RECORDS FOR PROCESSING —
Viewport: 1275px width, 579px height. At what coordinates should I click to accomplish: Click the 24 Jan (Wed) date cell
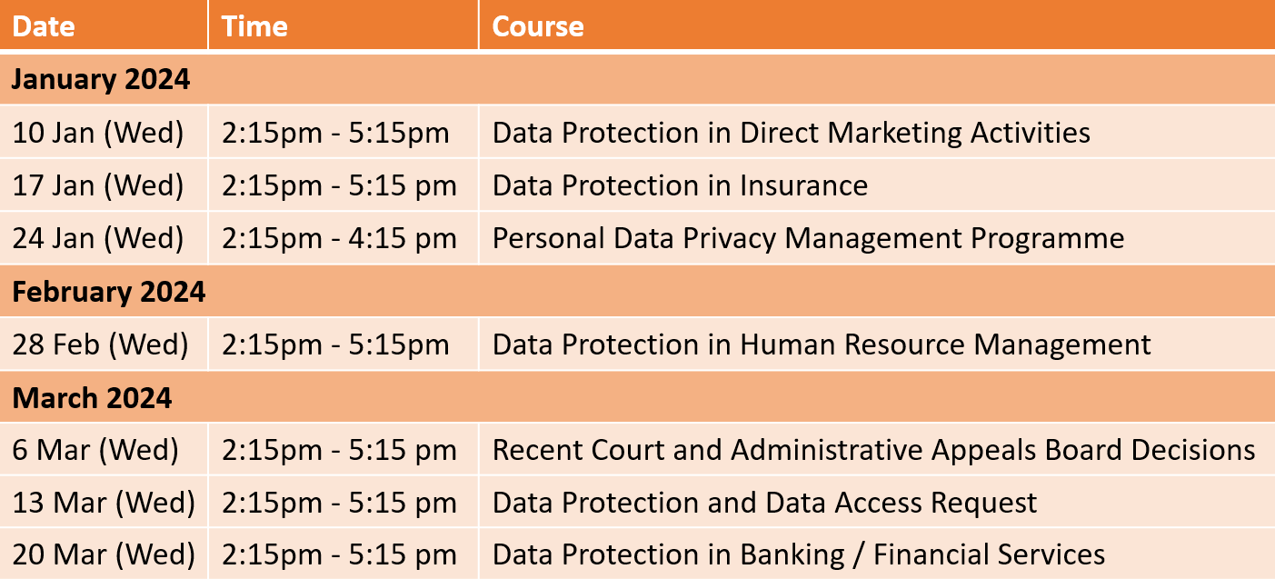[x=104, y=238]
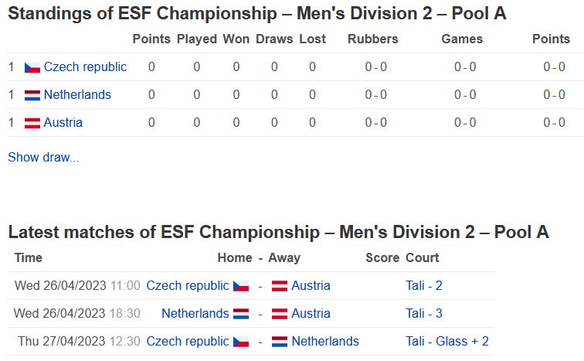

...

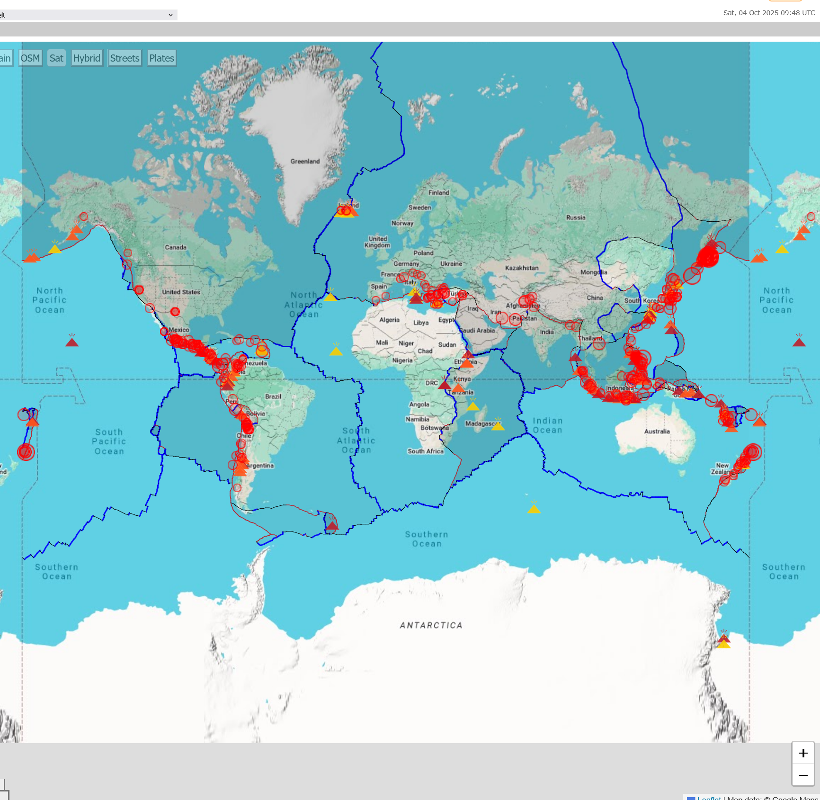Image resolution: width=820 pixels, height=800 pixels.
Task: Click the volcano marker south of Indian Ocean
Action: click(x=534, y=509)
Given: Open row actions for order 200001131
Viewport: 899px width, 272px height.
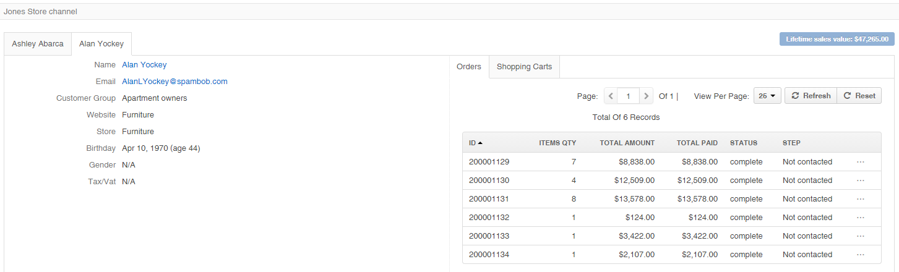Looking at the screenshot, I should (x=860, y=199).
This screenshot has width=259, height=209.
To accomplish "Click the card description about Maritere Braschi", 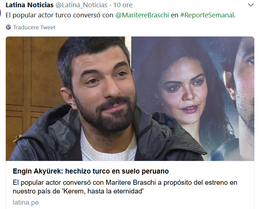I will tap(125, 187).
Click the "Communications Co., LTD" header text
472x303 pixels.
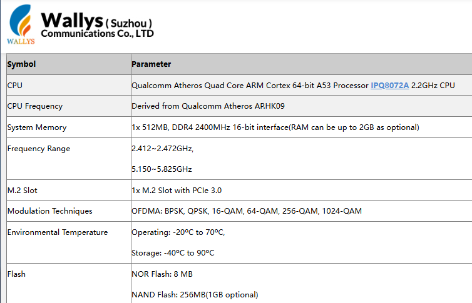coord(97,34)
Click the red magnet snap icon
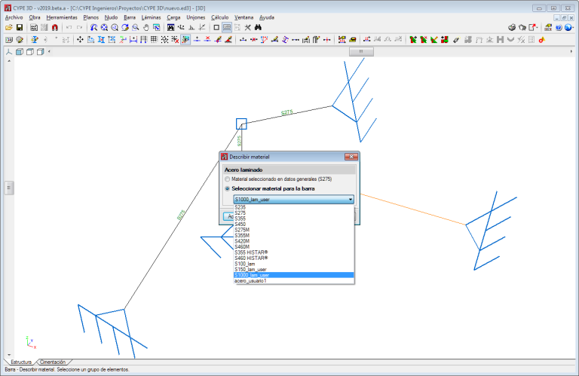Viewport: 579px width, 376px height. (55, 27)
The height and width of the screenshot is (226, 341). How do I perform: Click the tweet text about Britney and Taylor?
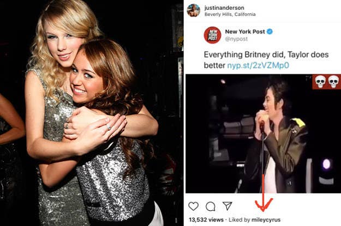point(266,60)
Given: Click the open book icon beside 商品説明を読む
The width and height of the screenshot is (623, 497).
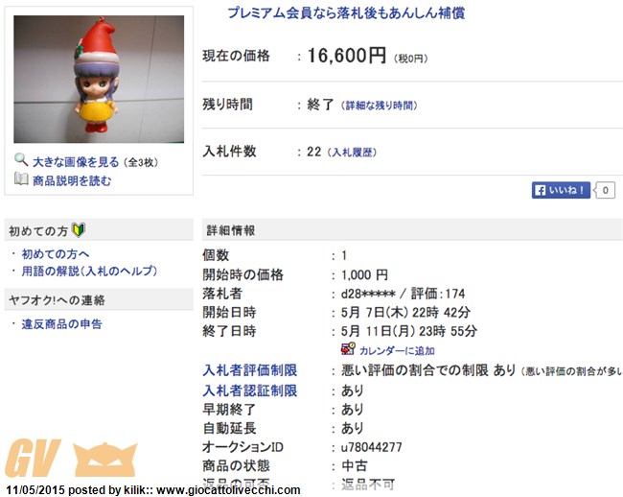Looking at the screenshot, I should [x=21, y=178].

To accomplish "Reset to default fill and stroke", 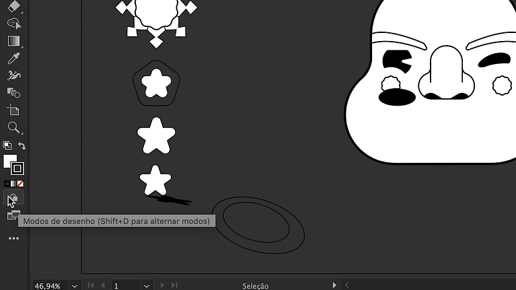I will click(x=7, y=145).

* * *

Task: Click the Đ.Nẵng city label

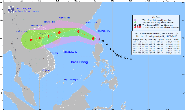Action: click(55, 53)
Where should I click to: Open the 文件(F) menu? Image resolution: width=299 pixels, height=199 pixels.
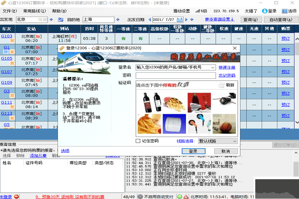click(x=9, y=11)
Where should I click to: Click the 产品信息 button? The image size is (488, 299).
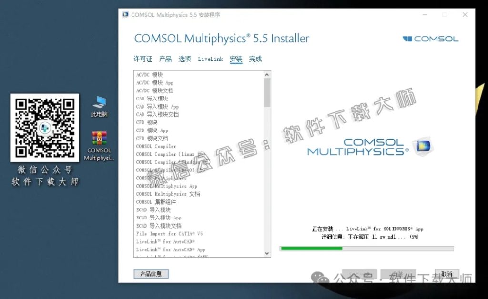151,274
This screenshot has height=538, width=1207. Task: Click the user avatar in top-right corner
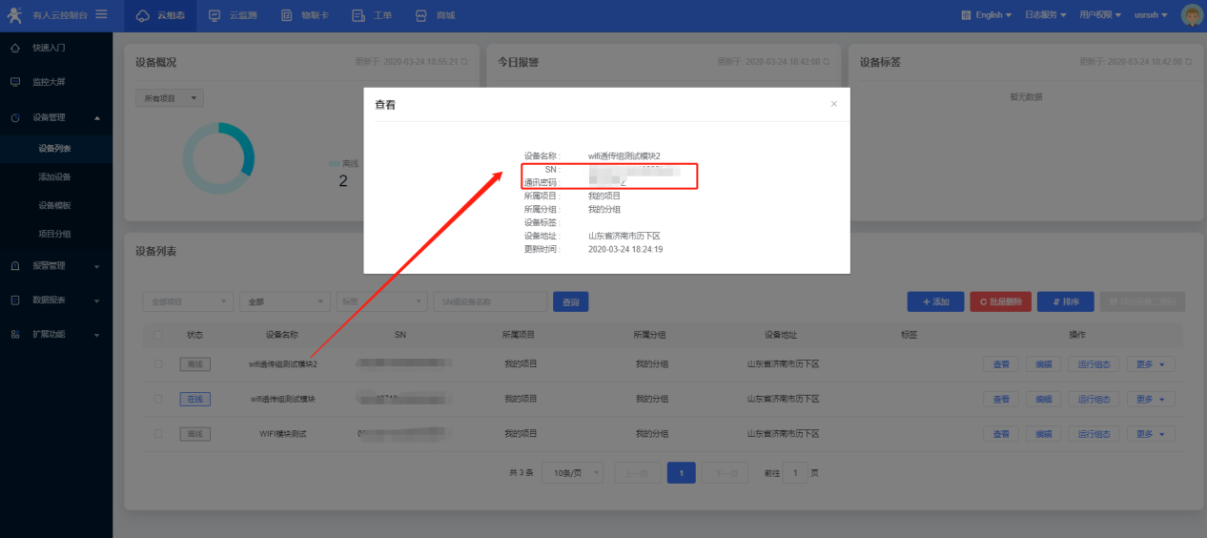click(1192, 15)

WHAT YOU HAVE TO DO —
Lines in the data that hold "Given" must be located and copied.

ANSWER TO THE PROBLEM —
Given: Open row actions for order 200001131
Given: Click the open book icon beside 商品説明を読む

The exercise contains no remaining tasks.